Manuscrito: el fin de la maldición
Cuando alguien me pregunta si deseo tener hijos, quizá porque ya tengo 40 años y las únicas criaturas vivas a mi cuidado son dos perros y una suculenta algo maltrecha, siempre respondo lo mismo: “No, la maldición termina conmigo”.
La reacción del otro suele ser una carcajada. Yo me río también y cambio rápidamente de tema para no tener que aclarar que lo digo muy en serio, que estoy determinado a hacer mi parte, a poner todo de mí, para borrar este linaje de la faz de la Tierra.
Me encantaría decir que me mueven razones nobles o, al menos, interesantes: condiciones genéticas graves que no deseo transmitir, un fervor religioso que me llama al celibato o una vida tan estimulante que sería absurdo pausarla para criar un bebé. Pero no. Soy una persona relativamente sana (más allá de la escoliosis y una obsesión poco saludable por los alimentos ultraprocesados), mi castidad es absolutamente involuntaria y mi vida es tan divertida como tomar el subte en hora pico.
En realidad, mis motivos tienen su origen en un meticuloso estudio personal que, durante innumerables noches de insomnio, evaluó el desempeño de las últimas tres generaciones de hombres de mi familia (incluido yo). ¿La conclusión? Hay que pedir la quiebra de este franquiciado de una vez por todas.

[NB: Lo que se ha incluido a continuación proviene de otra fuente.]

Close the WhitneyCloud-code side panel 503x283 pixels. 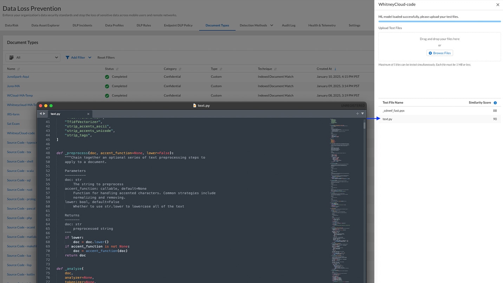pyautogui.click(x=497, y=5)
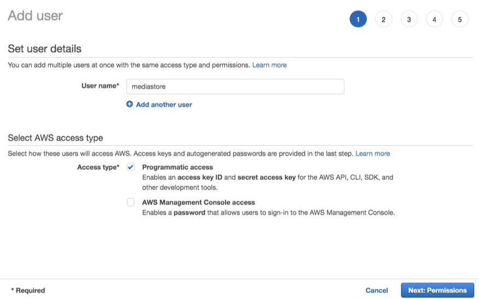Click the Select AWS access type heading
Screen dimensions: 479x299
[55, 138]
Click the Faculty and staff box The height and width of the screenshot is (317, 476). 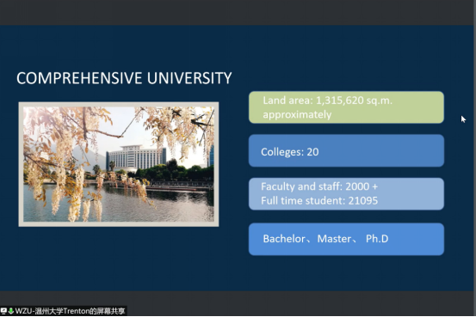click(x=346, y=194)
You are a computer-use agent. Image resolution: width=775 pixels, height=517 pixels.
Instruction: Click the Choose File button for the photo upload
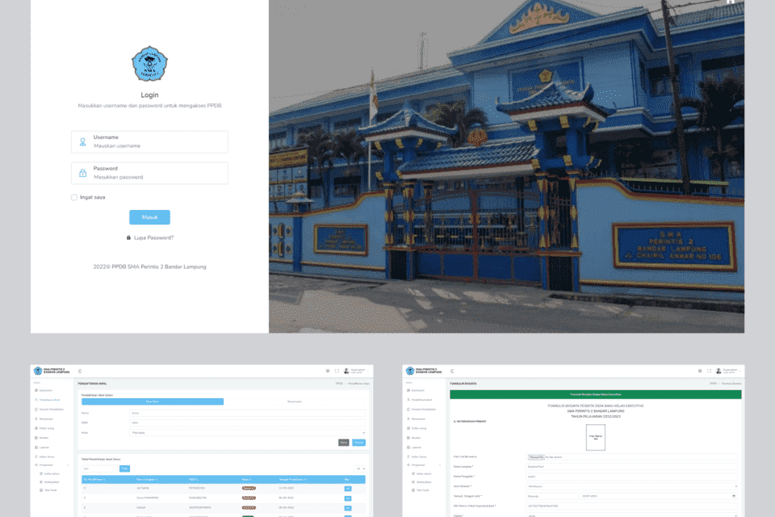point(537,457)
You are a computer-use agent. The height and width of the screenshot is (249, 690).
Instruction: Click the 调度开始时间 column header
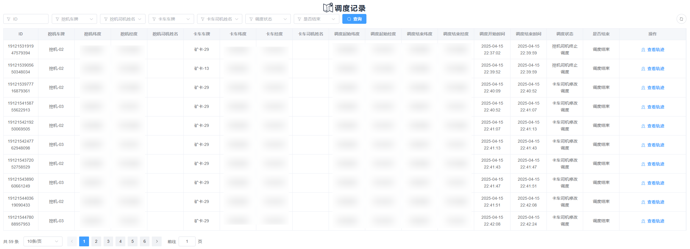(492, 34)
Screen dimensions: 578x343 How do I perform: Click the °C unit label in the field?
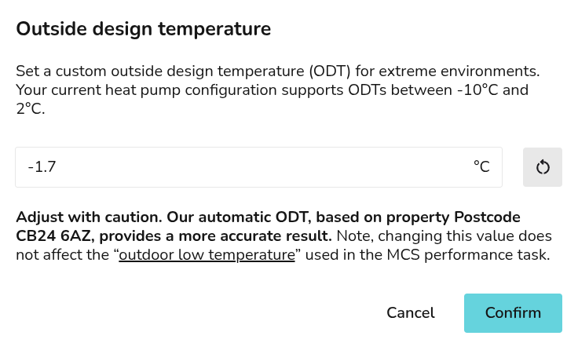tap(481, 167)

Vamos a los hechos. Nunca entendí a mi padre. En los asados y reuniones con amigos tenía una risa expansiva y un carácter animado que encantaba a todos. En cuanto entraba a casa, sin embargo, su expresión se tornaba sombría. Nos saludaba sin entusiasmo, con el afecto que se podía esperar de un gólem recién animado y se alejaba a pisotones hasta su habitación para encerrarse.
Mi madre le llevaba la cena, que él comía a solas en su cama, iluminado apenas por los haces verdes y azules que la televisión proyectaba sobre su cuerpo. Al terminar, dejaba los platos sucios afuera de la habitación y cerraba la puerta. Más allá de algunos intentos fallidos de conectar con él en mi vida adulta, la distancia entre nosotros solo aumentó con el pasar del tiempo. Para cuando murió, llevábamos diez años sin hablarnos.
Mi abuelo, a quien conocí poco y nada durante mi infancia, no debe haber sido mucho mejor. Cuando mi padre era todavía un niño, lo depositó en un internado cordobés para que el aire de las sierras lo ayudara a vencer sus recurrentes episodios de asma. Entiendo que apenas lo visitó durante aquellos años y que la experiencia fue traumática. En las pocas ocasiones que mi padre hablaba de ese período, su expresión se volvía más sombría que de costumbre, su voz apenas un murmullo que susurraba vaguedades.
Yo no salí mucho mejor. Me convertí en un humano bastante mediocre que, a los 40, ya chocó un matrimonio y acumula más arrepentimientos que suscripciones de streaming. ¿Qué razón tengo para pensar que puedo hacer un mejor trabajo que ellos? Sí, me desvivo por mis perros, a los que trato de cumplirles todos sus caprichos, ¿eso significa que tengo lo necesario para ser un buen padre? De poder hablar, la suculenta contaría otra historia.
Parece que somos varios los que pensamos en estos temas. Un relevamiento de la Universidad Austral (bastante más serio que mis elucubraciones nocturnas) determinó que, por año, nacen en el país 260.000 bebés menos que hace una década. Las razones van desde el retraso de la edad de maternidad y la caída de las adopciones hasta las dificultades para conformar una pareja. Me pregunto si en esa estadística estamos también los que dudamos de nuestra capacidad para revertir esas crianzas poco ideales.
Cada tanto, algún amigo que tiene familia propia escucha estos argumentos e intenta convencerme de que puedo ser un buen padre. Me dice que los hijos son “fáciles” y que, después de un tiempo, el sacrificio vale la pena. Yo siempre respondo que sí, que debe tener razón y cambio rápidamente de tema.